How Google Creates Insanely Detailed 3D Worlds from Photographs

Ever wonder how Google manages to render everything from bushes and boulders to bridge trusses and skyscrapers in amazing three-dimensional detail? In this article, we’ll find out how. It involves a high-tech lawnmower, a lot of computing power, and thousands of terabytes of data.

Excuse Me, How Much Data?

Both Google Earth and Google Maps have incorporated basic two-dimensional imagery since they first launched in 2005. These top-down photographs come almost exclusively from satellites. Over the last 15 years, our interaction with this stunning perspective of the Earth has become so routine that it might not seem so impressive. We’ve become accustomed to being able to zoom in to meter-scale resolution just about anywhere on the planet from our phones.

Still, what’s going on beneath the hood and the sheer size of the numbers involved is jaw-dropping. Even the distant “pretty view” of the earth we see when zoomed all the way out is stitched together from something like 700,000 separate Landsat images totaling about 800 billion pixels (check out this great overview video). And that’s at the lowest zoom level.

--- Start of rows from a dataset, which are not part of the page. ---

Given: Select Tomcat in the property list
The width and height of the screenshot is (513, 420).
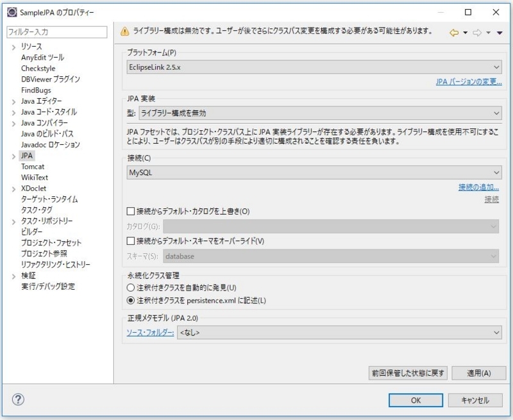Looking at the screenshot, I should click(33, 167).
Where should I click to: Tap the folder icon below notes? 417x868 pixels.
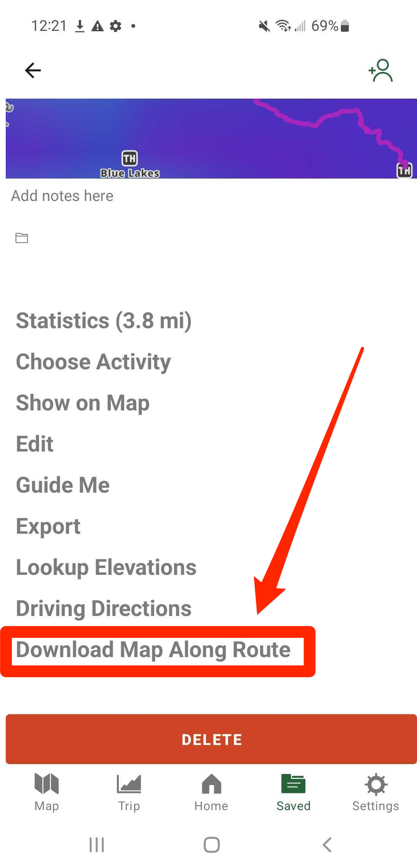22,238
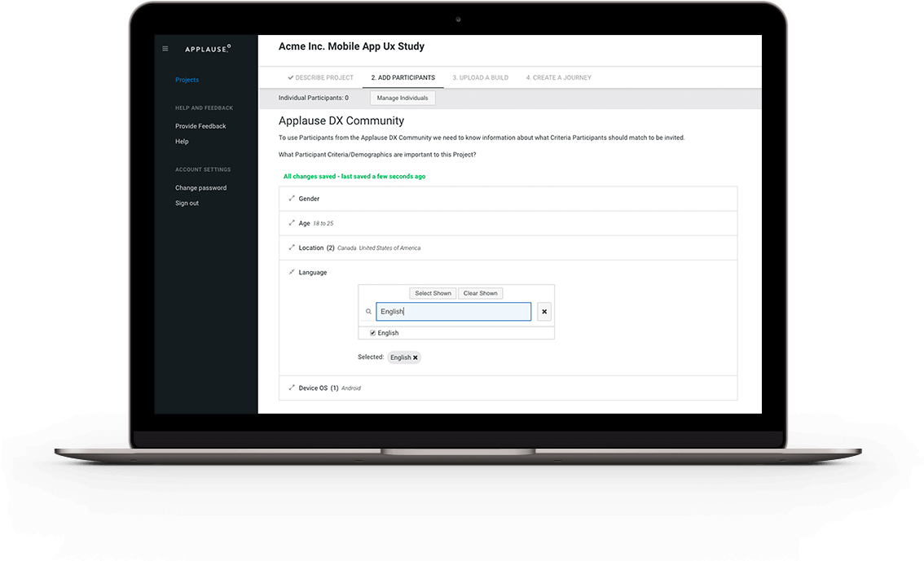
Task: Switch to the Upload a Build tab
Action: coord(480,77)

There are 20 additional zoom levels beyond that capturing ever-increasing levels of detail across the globe. Zoomed in all the way, the full picture of the earth is more than 500 million pixels on a side and, even when compressed, corresponds to more than 25,000 terabytes of data (and you thought the Sony A7R IV’s piddly 61MP, 9,504 x 6,336 resolution was impressive). And that’s just for one zoom level. That’s “big data.”

Additionally, they try to update the imagery for major cities more than once a year and for other areas every couple of years. This both keeps the imagery up to date and retains an interactive historical record of how the Earth is changing over time. The end result is that they’re adding that much data to the repository again every year or two.

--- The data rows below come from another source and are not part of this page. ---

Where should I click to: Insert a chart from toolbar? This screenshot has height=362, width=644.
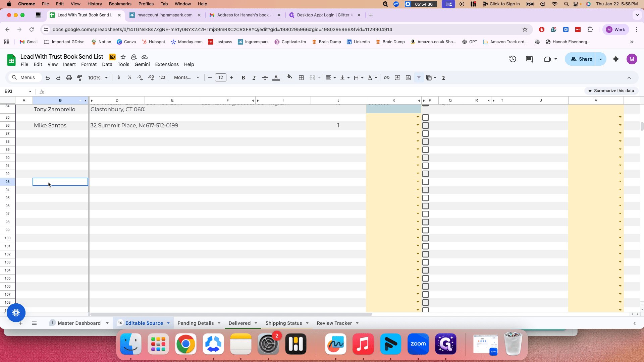408,78
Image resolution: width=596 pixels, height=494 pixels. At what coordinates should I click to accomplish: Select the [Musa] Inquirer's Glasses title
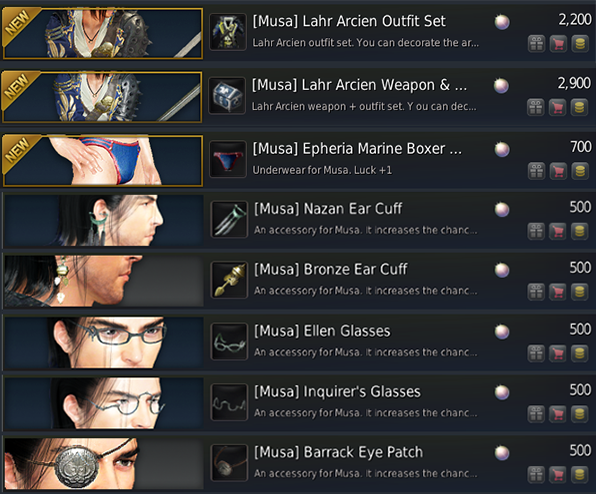pyautogui.click(x=338, y=392)
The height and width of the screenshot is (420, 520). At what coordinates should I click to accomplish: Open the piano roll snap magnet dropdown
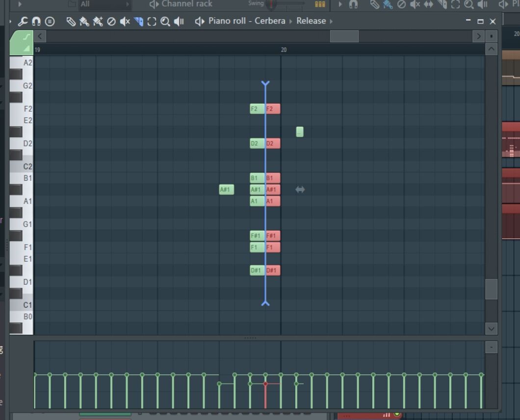click(x=36, y=22)
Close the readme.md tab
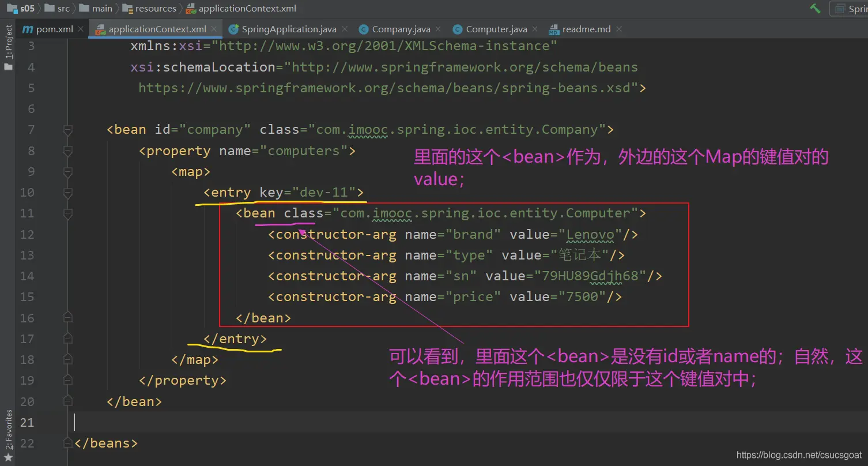This screenshot has width=868, height=466. [618, 29]
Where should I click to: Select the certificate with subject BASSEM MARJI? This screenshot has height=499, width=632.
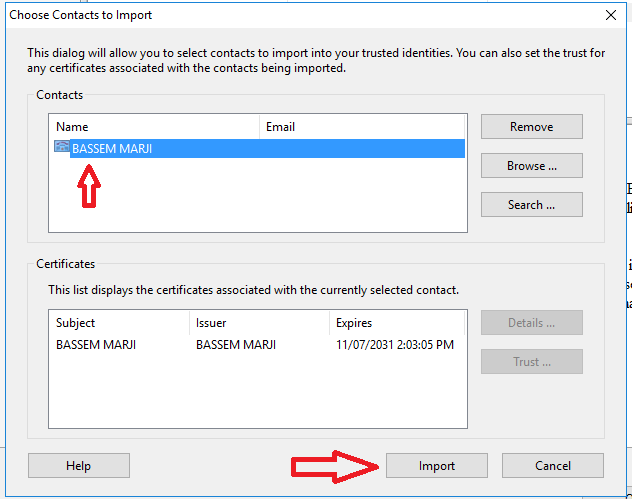(98, 345)
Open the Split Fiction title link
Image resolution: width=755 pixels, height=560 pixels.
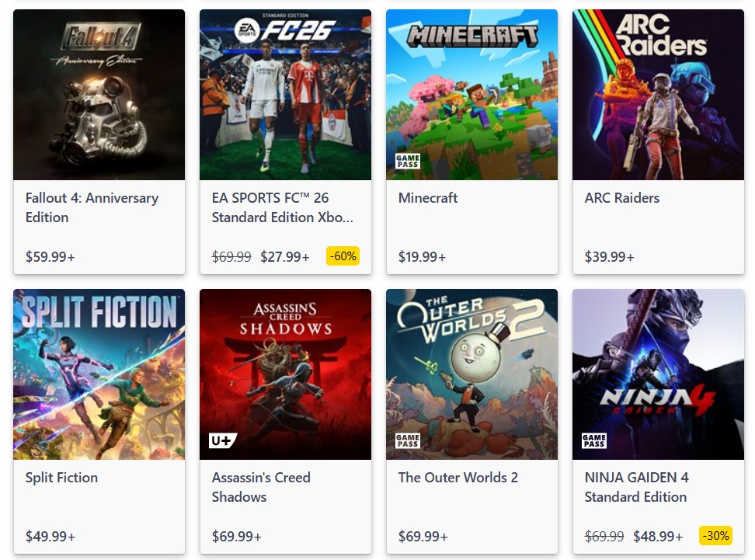click(61, 478)
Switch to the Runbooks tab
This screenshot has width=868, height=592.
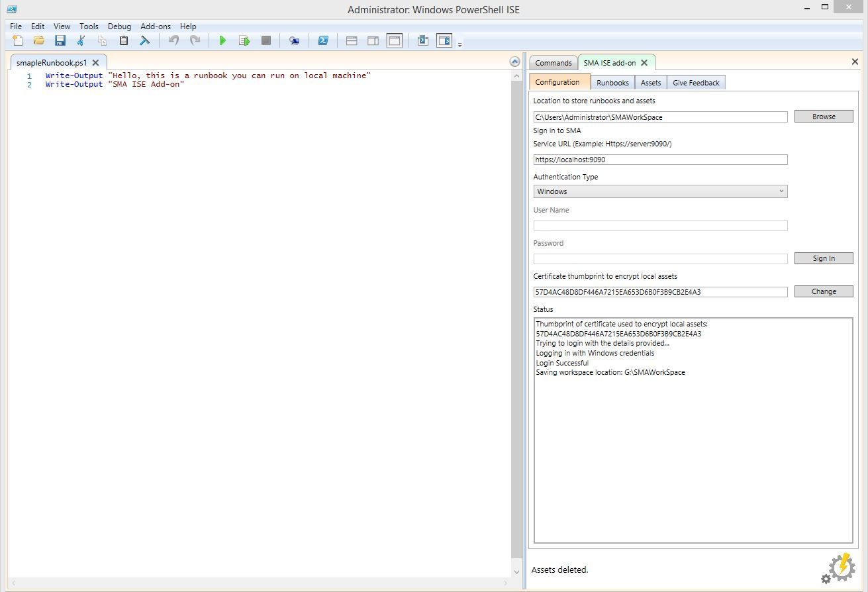(x=612, y=82)
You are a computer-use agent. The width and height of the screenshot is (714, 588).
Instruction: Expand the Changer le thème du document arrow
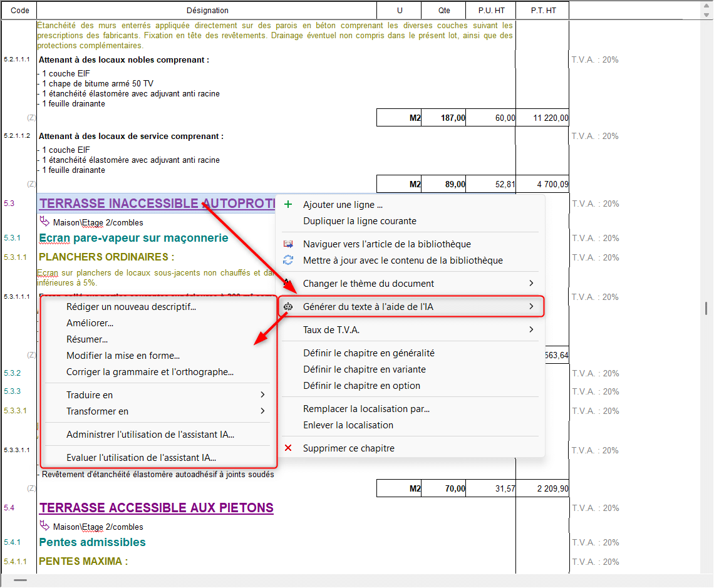click(531, 284)
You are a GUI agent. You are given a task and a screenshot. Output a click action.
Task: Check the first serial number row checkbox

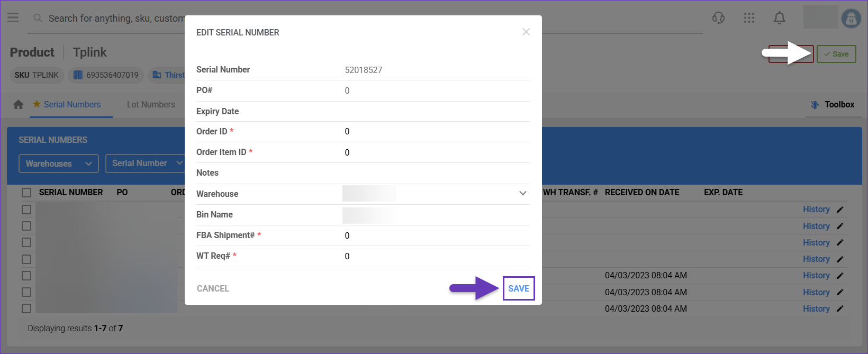26,210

Creating Fantastical 3D Worlds

In recent years, you may have run across areas where far more detailed three-dimensional data and imagery are available. A map of these enhanced areas can be found here.

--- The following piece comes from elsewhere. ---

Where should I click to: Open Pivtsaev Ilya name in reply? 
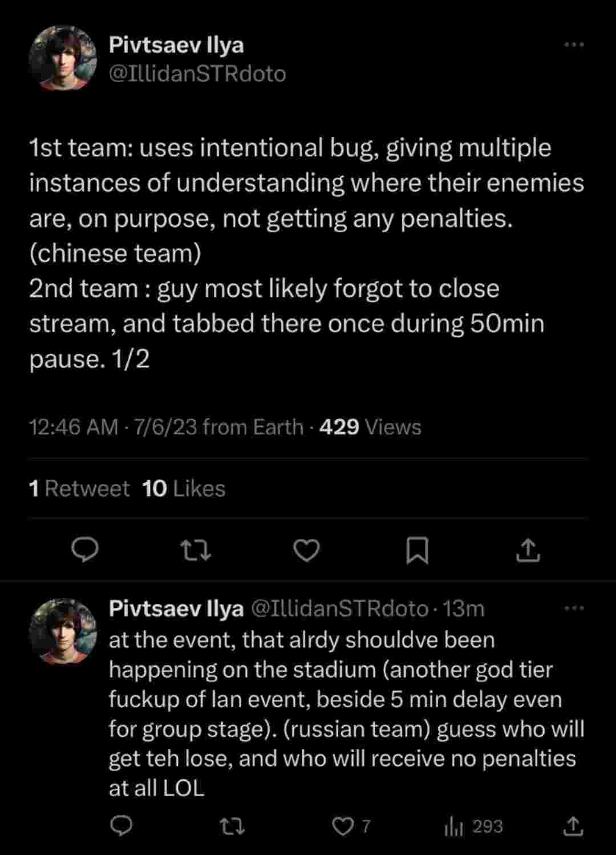[x=176, y=608]
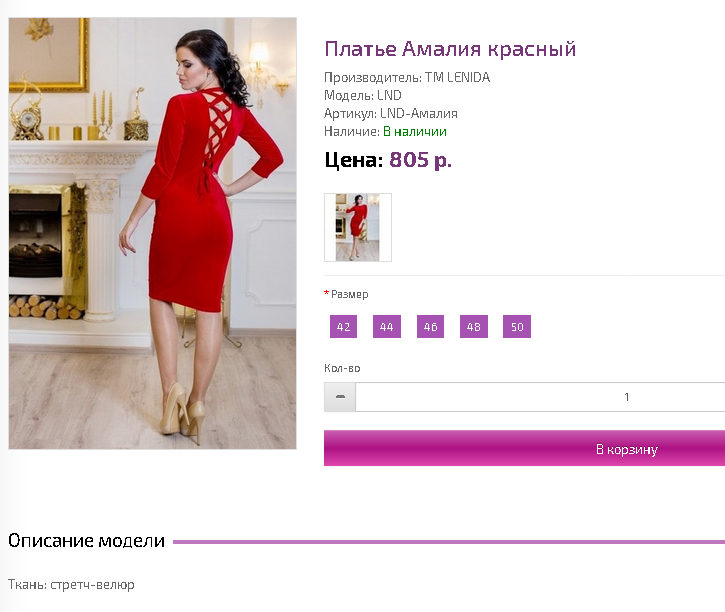Select size 44
This screenshot has height=612, width=725.
click(x=387, y=327)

I’ve personally lost more than a few hours exploring these virtual worlds from the comfort of my home office. Eventually, you start to wonder, though, how they do that. How do they create such finely detailed 3D models, down to the individual air conditioning vents and lawn chairs on the roofs of what must be thousands of skyscrapers in Hong Kong alone? It turns out that it’s all done from photographs and closely duplicates the way our own brains extract three-dimensional information about the world around us from our stereoscopic vision. So, not only do the textures come from imagery, but the 3D structure of a scene is extracted from images as well.

The process begins with a flight. Really, a whole bunch of them. A plane is taken up for a few hours at a time and flies a pattern that looks a lot like mowing a lawn, down and back, down and back. The plane has five different cameras mounted to it that snap pictures to the front, sides, back, and bottom throughout the flight, with each image referenced to a precise GPS location and camera angle.

The first step, then, is to run the images through a series of processing algorithms to remove haze, do basic color correction, and remove (most of the) cars and other transient items. But, how do you actually turn a bunch of pictures taken in different places and at different angles into a three-dimensional representation of the world? Let’s take a look.

Feature Extraction

The next step is to identify correlated features in each of the overlapping images. As an example, let’s assume we’ve taken pictures of an urban environment from three different viewpoints. The camera locations are shown at the lower left of the figure below as three colored circles.

Let’s pick out two points on the interior edges of the nearest skyscrapers as well as the fountain in the courtyard of the more distant building as features of interest. The three points are indicated by crosshairs in the image below, captured from the blue camera location.

In the inset at upper left, the camera position and effective field of view of the image are shown, as are rays extending from the location of the camera, through the image plane, and out to the features we’ve identified (the image plane is indicated by the surface of the small, darkened triangle at the camera origin). We know that the features marked by the crosshairs must lie along with those rays, but because we have only a 2D image, we don’t know how far from the camera the features are located. They could technically lie anywhere along the corresponding ray.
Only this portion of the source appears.